This blog post is by Dave Lorimer, an LLM by Research candidate at the University of Aberdeen. In this post – the second this blog has hosted from a postgraduate student – he reflects on a recent interdisciplinary event at the University of Aberdeen.

The inaugural Granite Symposium on 25 April 2016 provided a good opportunity to present some postgraduate thoughts. The event allowed discussion of interdisciplinary issues, in particular where the social sciences meet technology, with a view to publication in a special edition of Granite Online Journal .

The keynote presentation by Prof Karen Kelsky was an enlightening review, albeit a very trans-Atlantic one, of where to go after ‘grad school’ and how to get there. Tricky questions for many of us. There was some thought-provoking advice about pacing the publication of research and how to tie it into an academic career.

For my part I presented on my latest numerical analysis on aspects of the criminal law. Having had an interesting and varied career as an engineer in the oil and gas industry, my early retirement (at a time when ‘bean-counting’, diminishing local reserves, standardization and ‘business modelling’ was taking much of the creative fun out of engineering) allowed me to pursue a life-long fascination with the law. It struck me in the course of my LLB that there were a number of analogous processes in the logic of the law and the logic of engineering. In fact, much of the work towards the end of my engineering career was primarily determined by a Law Lord.

The technical quality of Lord Cullen’s report on the likely chain of events leading to the Piper Alpha disaster would have made any experienced engineering professional proud. His review and recommendations on the use of Quantitative Risk Assessment (QRA) as a predictive tool in industrial safety management, for me at any rate, now resonate with a defeasible approach (as often used in artificial intelligence work) to assessing the ‘unknowable’ using the logic of numbers in a legal context; QRA predicts the likelihood of possible future events in order to identify the optimum approach to the best outcome – so why not seek to apply the same logic to the understanding of past events? So far I’ve worked on four discrete numerical applications within the area of criminal law. I presented separately on the first three at Strathclyde and Aberdeen, namely: 1) the risk reducing nature of corroboration with respect to wrongful conviction; 2) a numerical view of the criminal process as a chain of events; and 3) an exculpatory assessment of defence witness reliability in a murder case-study. The Granite Symposium allowed the opportunity to present on the fourth: a numerical assessment of information transfer by witnesses at trial. Each time I present, not only do the ideas under consideration become better understood but new facets are revealed in the process of receiving feedback from the audience, which ultimately strengthens and further develops the thinking.

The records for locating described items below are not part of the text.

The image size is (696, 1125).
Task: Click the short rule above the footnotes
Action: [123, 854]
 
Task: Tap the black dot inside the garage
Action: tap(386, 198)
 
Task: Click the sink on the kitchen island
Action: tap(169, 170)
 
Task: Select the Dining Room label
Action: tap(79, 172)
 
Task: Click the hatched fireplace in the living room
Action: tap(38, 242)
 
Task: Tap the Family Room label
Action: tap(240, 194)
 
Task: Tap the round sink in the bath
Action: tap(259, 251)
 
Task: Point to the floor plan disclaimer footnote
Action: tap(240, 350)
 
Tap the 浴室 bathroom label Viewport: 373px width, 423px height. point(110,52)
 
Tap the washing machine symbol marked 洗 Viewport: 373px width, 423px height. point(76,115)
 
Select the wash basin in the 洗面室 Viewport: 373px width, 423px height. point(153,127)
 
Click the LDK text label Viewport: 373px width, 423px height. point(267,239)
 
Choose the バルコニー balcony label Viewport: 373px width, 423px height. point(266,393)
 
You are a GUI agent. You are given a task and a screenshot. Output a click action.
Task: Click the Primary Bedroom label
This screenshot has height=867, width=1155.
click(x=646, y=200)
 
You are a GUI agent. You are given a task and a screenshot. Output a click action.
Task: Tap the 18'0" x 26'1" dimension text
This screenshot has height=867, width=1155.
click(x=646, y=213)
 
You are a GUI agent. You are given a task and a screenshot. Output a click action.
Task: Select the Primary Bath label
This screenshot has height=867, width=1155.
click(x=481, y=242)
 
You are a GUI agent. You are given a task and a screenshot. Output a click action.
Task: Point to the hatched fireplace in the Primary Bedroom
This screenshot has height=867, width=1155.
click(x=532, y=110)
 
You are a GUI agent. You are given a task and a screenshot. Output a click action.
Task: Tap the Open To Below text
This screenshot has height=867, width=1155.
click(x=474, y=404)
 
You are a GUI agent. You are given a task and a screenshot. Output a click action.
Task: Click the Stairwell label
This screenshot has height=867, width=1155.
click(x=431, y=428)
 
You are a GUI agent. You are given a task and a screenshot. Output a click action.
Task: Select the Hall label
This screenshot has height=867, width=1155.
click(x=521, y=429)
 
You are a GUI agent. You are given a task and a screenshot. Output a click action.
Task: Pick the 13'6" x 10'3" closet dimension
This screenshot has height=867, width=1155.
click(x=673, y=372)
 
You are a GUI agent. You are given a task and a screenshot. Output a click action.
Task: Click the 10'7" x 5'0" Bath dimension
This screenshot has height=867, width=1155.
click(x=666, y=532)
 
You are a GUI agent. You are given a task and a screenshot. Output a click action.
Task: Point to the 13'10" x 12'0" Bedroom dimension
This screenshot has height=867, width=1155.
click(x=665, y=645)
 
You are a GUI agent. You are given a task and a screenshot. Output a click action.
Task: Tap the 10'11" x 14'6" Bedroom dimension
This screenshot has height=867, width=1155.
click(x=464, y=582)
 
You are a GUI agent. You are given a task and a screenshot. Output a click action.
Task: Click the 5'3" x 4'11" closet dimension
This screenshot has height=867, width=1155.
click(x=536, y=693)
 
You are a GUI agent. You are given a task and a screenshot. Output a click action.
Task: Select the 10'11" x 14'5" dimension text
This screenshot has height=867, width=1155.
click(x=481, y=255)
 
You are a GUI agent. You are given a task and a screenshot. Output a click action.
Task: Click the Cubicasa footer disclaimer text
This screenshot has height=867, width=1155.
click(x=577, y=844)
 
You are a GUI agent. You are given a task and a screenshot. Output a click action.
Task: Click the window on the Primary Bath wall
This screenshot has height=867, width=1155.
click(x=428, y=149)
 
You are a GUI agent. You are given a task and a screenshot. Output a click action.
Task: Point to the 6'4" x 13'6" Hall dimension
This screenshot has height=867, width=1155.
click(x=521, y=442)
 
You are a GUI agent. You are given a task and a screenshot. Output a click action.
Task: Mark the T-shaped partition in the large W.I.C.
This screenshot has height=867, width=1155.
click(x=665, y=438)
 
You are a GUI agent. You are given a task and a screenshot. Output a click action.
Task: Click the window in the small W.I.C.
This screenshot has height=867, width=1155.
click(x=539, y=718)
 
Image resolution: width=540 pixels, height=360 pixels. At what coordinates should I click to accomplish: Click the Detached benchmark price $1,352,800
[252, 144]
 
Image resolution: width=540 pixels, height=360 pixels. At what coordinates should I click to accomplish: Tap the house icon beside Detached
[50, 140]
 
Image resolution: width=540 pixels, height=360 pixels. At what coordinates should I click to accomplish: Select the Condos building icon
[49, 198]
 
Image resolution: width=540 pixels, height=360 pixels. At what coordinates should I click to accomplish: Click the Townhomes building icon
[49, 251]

Information transfer by witnesses at trial

At the heart of the witness accuracy model is some Enlightenment philosophy that I gleaned during the relatively brief study of McCoubrey and Whyte’s Jurisprudence as a law undergraduate, in conjunction with a curiosity about the history of philosophy as integrated with fiction by Jostein Gaarder and Robert Pirsig, plus a schoolboy interest in the writings of Jean-Paul Sartre. The Existentialist/Kantian view that what we see is not what we think we see and that the real world is unknowable is readily transferable to the analysis of the perceptive capacities of a jury. Information transfer from crime to witness to jury in the course of a trial may be broken down into seven stages and High (> 95%), Medium (50% mid-range) and Low (< 5%) rates of information transfer accuracy can be applied at each stage to give an overview of the ultimate extent of ‘erosion of truth’ in the picture as perceived by the jury. The seven ‘Kantian’ stages can be broken down as follows;

Event occurs – Witness perceives – Witness reflects – Witness recalls – Witness testifies – Jury perceives – Jury reflects.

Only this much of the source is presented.